▶ **Untersuchter Text**:
——

In Deutschland sind rund 20 % der Männer zwischen 30 und 80 Jahren, das sind 4,5 Millionen, von einer ED betroffen. Mit höherem Alter nimmt die Häufigkeit der Erektionsstörung deutlich zu. Bei den 30- bis 39-Jährigen sind nur 2 bis 3 % betroffen, bei den 70- bis 80-Jährigen sind es dagegen über 50 %. Nur 10 bis 20 % dieser Männer suchen deswegen einen Arzt auf, und das auch nur nach durchschnittlich 1 bis 2 Jahren. Hinter diesen nüchternen Zahlen steckt viel unnötiges Leid und Einsamkeit, denn Erektionsstörungen müssen keinesfalls das Ende einer befriedigenden Sexualität sein.
Über die Häufigkeit von ED bei Diabetikern gibt es stark voneinander abweichende Angaben in der medizinischen Fachliteratur. Über den Daumen gepeilt kann man sagen, dass mehr als 50 % aller Diabetiker früher oder später unter einer erektilen Dysfunktion leiden. Damit sind Diabetiker zwei- bis dreimal so häufig von ED betroffen wie Männer ohne Diabetes.
Ursachen der erektilen Dysfunktion
Die Entstehung und Aufrechterhaltung einer Erektion ist ein komplexer und nicht dem Willen des Mannes unterworfener Vorgang, bei dem viele Einzelvorgänge nahtlos zusammenwirken müssen. Dieser Ablauf kann an vielen Stellen gestört sein. Das beginnt bei der Verarbeitung und Bewertung der Reize im Gehirn. Ein sexueller Reiz soll ja keinesfalls immer eine Erektion auslösen, das ist abhängig von der konkreten Situation und den geltenden gesellschaftlichen Normen.
Psychische Ursachen
Eine psychische Ursache für Erektionsstörungen liegt vor, wenn bei einer beabsichtigten sexuellen Aktivität die Bewertung der sexuellen Reize stärkere erektionshemmende als erektionsfördernde Nervensignale erzeugt.
Organische Ursachen
Bei den organischen Ursachen für Erektionsstörungen unterscheidet man:
- Störungen bei der Blutzufuhr oder dem Blutabfluss (vaskuläre Ursachen)
- Schädigungen im zentralen oder peripheren Nervensystem (neurogene Ursachen)

——

▶ **Bereitgestellte Zeilen**:
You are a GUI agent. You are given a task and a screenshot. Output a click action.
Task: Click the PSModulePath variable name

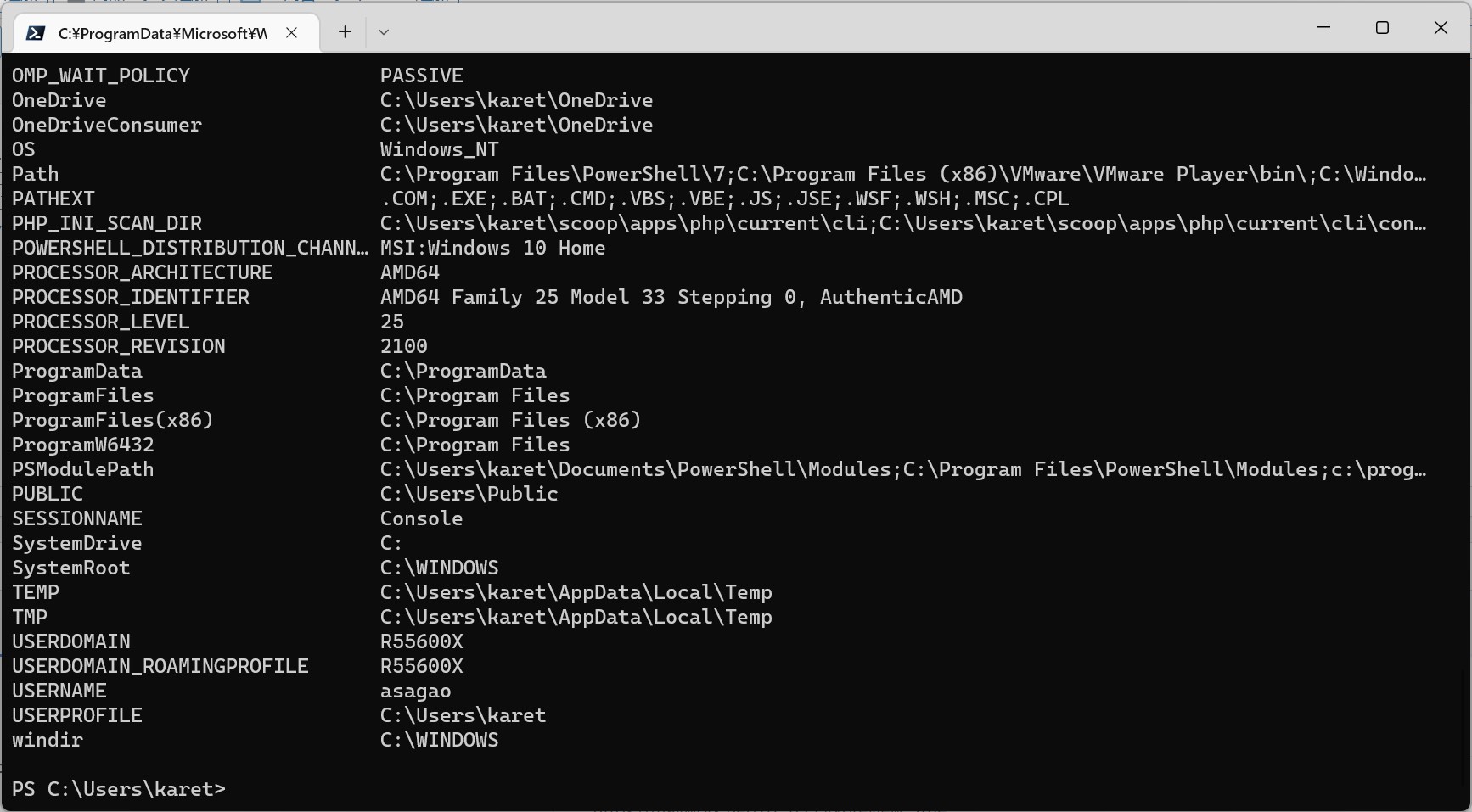point(83,469)
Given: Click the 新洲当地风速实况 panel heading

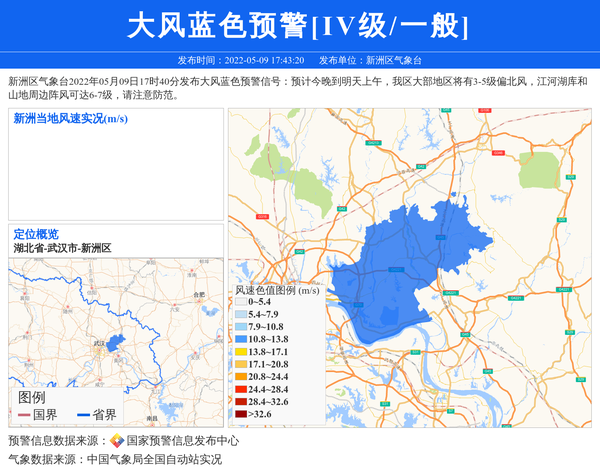Looking at the screenshot, I should tap(70, 119).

——

▶ **Arbeitsaufträge**:
**a.** Welche Passage des Textes über Erektionsstörungen beginnt bei „In Deutschland sind“ und endet bei „befriedigenden Sexualität sein.“? Entnehmen Sie diese Passage wortgetreu.
**b.** Welche Prozentangaben enthält der Text über Erektionsstörungen? Nennen Sie alle in der Reihenfolge, in der sie vorkommen.
**c.** Stimmen die folgenden Aussagen mit dem Text über Erektionsstörungen überein? Antworten Sie jeweils mit Ja oder Nein, und zitieren Sie die entscheidenden Worte des Textes.
(i) Nur 10 bis 20 % der betroffenen Männer gehen deswegen zum Arzt.
(ii) Die medizinische Fachliteratur macht einheitliche Angaben zur Häufigkeit von ED bei Diabetikern.
(iii) Die Entstehung einer Erektion unterliegt dem Willen des Mannes.

▶ **Lösungen der Reihe nach**:
**a.**
In Deutschland sind rund 20 % der Männer zwischen 30 und 80 Jahren, das sind 4,5 Millionen, von einer ED betroffen. Mit höherem Alter nimmt die Häufigkeit der Erektionsstörung deutlich zu. Bei den 30- bis 39-Jährigen sind nur 2 bis 3 % betroffen, bei den 70- bis 80-Jährigen sind es dagegen über 50 %. Nur 10 bis 20 % dieser Männer suchen deswegen einen Arzt auf, und das auch nur nach durchschnittlich 1 bis 2 Jahren. Hinter diesen nüchternen Zahlen steckt viel unnötiges Leid und Einsamkeit, denn Erektionsstörungen müssen keinesfalls das Ende einer befriedigenden Sexualität sein.

**b.**
rund 20 %
2 bis 3 %
über 50 %
10 bis 20 %
mehr als 50 %

**c.**
(i) Ja: „Nur 10 bis 20 % dieser Männer suchen deswegen einen Arzt auf“
(ii) Nein: „Über die Häufigkeit von ED bei Diabetikern gibt es stark voneinander abweichende Angaben in der medizinischen Fachliteratur.“
(iii) Nein: „nicht dem Willen des Mannes unterworfener Vorgang“